Despite Wednesday’s vote, Reinbold returned to the Capitol on Thursday and attempted to attend two committee hearings. At the second, she was confronted by Micciche, Senate Rules Committee Chairman Gary Stevens, R-Kodiak; Sen. Mia Costello, R-Anchorage; and Shower.
“Everyone else in this building is following the rules. Every single person,” Micciche told Reinbold during a tense moment in a Capitol hallway.
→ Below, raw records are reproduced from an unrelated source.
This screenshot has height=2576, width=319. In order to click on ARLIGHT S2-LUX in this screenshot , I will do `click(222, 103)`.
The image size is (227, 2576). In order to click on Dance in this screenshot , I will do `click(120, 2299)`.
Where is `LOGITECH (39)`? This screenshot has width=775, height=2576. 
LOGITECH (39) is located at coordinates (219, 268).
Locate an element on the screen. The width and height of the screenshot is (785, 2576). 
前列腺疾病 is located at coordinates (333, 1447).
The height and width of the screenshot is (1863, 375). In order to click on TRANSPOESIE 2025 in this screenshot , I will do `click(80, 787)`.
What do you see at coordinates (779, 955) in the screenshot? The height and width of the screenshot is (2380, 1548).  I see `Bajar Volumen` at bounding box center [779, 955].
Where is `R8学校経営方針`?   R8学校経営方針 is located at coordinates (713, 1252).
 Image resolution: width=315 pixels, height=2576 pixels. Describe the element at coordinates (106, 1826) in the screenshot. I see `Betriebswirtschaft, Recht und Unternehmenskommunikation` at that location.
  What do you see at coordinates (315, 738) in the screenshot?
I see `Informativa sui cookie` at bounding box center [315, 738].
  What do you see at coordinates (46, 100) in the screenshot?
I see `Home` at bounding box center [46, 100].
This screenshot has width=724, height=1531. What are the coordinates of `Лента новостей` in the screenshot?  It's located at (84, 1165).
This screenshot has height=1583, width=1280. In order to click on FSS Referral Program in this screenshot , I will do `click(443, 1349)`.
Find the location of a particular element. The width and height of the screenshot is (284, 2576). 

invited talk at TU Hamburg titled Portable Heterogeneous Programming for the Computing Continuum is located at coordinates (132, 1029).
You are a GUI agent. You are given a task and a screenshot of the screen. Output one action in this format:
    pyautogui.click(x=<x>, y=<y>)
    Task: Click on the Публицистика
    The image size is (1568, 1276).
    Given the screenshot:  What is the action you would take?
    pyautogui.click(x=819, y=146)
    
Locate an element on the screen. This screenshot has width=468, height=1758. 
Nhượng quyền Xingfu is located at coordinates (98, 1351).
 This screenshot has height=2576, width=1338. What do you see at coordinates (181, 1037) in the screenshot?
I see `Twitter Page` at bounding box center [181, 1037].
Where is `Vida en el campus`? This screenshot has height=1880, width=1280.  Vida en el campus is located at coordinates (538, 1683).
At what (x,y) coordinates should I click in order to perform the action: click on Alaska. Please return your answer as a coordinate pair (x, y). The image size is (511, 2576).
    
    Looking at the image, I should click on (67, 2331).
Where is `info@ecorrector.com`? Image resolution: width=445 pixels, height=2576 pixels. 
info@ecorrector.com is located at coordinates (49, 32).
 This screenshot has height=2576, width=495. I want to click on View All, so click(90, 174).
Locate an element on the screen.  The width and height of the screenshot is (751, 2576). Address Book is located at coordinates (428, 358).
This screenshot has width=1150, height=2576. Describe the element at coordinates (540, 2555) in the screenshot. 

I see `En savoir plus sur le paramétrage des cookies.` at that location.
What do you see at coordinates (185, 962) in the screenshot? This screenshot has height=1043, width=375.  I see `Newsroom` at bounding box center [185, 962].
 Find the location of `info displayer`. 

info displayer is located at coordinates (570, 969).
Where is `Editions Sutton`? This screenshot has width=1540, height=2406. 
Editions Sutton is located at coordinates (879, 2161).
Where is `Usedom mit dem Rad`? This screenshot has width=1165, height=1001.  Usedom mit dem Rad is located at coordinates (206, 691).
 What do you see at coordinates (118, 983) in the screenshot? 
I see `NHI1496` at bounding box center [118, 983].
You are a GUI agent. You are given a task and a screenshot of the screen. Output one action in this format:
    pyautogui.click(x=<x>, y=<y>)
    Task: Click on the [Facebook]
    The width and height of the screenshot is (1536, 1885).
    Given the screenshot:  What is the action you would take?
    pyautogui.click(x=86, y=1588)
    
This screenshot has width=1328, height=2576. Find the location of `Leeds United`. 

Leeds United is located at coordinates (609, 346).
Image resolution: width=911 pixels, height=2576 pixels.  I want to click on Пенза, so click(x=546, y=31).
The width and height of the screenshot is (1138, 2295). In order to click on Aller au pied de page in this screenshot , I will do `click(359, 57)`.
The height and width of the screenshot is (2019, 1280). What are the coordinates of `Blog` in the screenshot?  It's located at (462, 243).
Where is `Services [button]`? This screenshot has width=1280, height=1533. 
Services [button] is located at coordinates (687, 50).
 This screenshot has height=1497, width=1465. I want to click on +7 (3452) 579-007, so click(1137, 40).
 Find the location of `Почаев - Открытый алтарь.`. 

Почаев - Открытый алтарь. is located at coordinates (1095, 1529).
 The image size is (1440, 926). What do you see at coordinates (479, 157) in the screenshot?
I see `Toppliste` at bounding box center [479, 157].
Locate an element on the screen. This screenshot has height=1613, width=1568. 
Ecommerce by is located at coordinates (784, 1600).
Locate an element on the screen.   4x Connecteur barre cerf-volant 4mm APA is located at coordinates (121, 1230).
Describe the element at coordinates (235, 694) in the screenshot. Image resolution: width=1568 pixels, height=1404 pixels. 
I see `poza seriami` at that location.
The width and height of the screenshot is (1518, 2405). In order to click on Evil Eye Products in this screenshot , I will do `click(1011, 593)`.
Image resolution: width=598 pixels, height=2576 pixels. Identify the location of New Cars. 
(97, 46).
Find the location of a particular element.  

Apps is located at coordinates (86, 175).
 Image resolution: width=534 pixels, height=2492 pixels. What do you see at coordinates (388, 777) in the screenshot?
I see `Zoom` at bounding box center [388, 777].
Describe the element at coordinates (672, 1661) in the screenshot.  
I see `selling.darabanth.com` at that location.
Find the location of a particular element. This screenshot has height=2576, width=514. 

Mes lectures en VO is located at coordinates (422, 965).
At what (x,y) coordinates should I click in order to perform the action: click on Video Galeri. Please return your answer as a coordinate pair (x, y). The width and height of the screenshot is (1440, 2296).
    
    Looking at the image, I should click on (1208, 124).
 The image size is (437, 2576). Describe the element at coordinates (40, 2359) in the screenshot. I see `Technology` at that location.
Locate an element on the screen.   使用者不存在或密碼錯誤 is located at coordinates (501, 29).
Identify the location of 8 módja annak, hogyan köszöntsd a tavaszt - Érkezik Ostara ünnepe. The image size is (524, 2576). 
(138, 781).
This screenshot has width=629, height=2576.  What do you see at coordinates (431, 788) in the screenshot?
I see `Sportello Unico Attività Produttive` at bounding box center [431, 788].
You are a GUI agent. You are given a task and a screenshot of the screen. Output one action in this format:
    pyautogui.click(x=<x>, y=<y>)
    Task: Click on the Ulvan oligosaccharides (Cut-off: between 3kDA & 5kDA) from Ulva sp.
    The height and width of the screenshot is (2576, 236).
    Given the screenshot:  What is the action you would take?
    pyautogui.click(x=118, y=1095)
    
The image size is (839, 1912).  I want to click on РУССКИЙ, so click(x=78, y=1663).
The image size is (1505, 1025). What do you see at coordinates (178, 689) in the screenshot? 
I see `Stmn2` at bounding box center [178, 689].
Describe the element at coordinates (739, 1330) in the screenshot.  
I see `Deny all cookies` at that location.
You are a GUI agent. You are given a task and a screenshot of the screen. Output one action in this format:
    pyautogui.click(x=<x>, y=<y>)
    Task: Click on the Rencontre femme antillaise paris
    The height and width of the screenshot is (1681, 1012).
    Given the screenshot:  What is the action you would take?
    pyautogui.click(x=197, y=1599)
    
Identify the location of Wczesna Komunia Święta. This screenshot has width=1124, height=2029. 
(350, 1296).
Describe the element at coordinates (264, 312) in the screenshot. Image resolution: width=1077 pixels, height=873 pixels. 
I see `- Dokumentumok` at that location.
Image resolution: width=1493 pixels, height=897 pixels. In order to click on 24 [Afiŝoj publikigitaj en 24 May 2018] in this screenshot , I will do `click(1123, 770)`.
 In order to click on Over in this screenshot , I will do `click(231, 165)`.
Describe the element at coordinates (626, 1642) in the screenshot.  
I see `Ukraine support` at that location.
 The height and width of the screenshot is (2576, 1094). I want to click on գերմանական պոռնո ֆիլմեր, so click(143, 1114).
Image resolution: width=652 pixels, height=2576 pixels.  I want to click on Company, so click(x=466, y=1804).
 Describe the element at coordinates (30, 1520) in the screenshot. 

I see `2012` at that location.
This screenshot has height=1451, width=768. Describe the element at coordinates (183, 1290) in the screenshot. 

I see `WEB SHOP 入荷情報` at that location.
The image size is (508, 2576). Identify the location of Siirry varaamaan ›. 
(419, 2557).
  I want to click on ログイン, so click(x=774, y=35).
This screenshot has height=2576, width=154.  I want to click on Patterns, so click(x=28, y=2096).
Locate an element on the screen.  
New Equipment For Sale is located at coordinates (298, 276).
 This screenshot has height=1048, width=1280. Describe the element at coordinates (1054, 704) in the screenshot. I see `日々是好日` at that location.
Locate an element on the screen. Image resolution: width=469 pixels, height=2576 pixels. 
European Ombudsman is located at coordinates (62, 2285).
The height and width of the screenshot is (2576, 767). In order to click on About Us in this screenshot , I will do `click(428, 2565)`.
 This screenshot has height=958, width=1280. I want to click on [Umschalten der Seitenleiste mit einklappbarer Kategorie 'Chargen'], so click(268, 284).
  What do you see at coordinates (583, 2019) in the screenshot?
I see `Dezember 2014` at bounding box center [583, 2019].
“My chief of staff is fighting for his life right now, Lora. I’m not screwing around anymore. We’re done. You’re going to follow the rules or you’re going to leave the building. I’m never unpleasant but I’m getting really bothered. Quit playing games,” he said.
One of Reinbold’s aides attempted to capture the scene on cellphone video, but Stevens told her to shut off the camera or be fired. Reinbold has put previous confrontations on Facebook.
Reinbold claimed she saw Micciche in a Senate hallway without a mask and said she felt like she is “caught in a Catch-22″ because she needs to represent her constituents but isn’t being allowed to do so. (Micciche said he was exiting an office and putting on his mask when he met Reinbold.)
Stevens and Micciche said all Reinbold needs to do is share proof of a negative COVID-19 test and wear a proper mask. Reinbold said she has taken a test, but Stevens and Micciche said she needs to show proof and hasn’t.
Stevens said that if Reinbold enters any committee hearing without a mask that follows the rules, legislative staff will leave and the meeting will be canceled.
“Staff will not be in there if you are not wearing a proper mask,” he said.
Reinbold eventually agreed to teleconference into the hearing, but without her physical presence, the Senate State Affairs Committee was unable to advance several bills.
Later in the day, Micciche said he is frustrated that someone can look at the risks of COVID-19 “and not help protect the others in the building.”
“Deciding to not follow the rules and put people at risk for a few Facebook likes is not my idea of responsible behavior, especially when you’re willing to wear a mask to fly here and you’re willing to wear a mask to go on a school tour,” he said, referring to instances when Reinbold was seen wearing a mask that met the Capitol’s standards.
A Facebook post showing Reinbold with a standard mask was deleted from her page.
“We’re going to do our part to get through this session, keeping people safe. And if folks can’t follow the rules, they will not be here,” Micciche said.
Reinbold ended Thursday by sharing a link to Rudyard Kipling’s poem, “If—”.
That poem begins, “If you can keep your head when all about you / Are losing theirs and blaming it on you,” and concludes, “Yours is the Earth and everything that’s in it, / And—which is more—you’ll be a Man, my son!”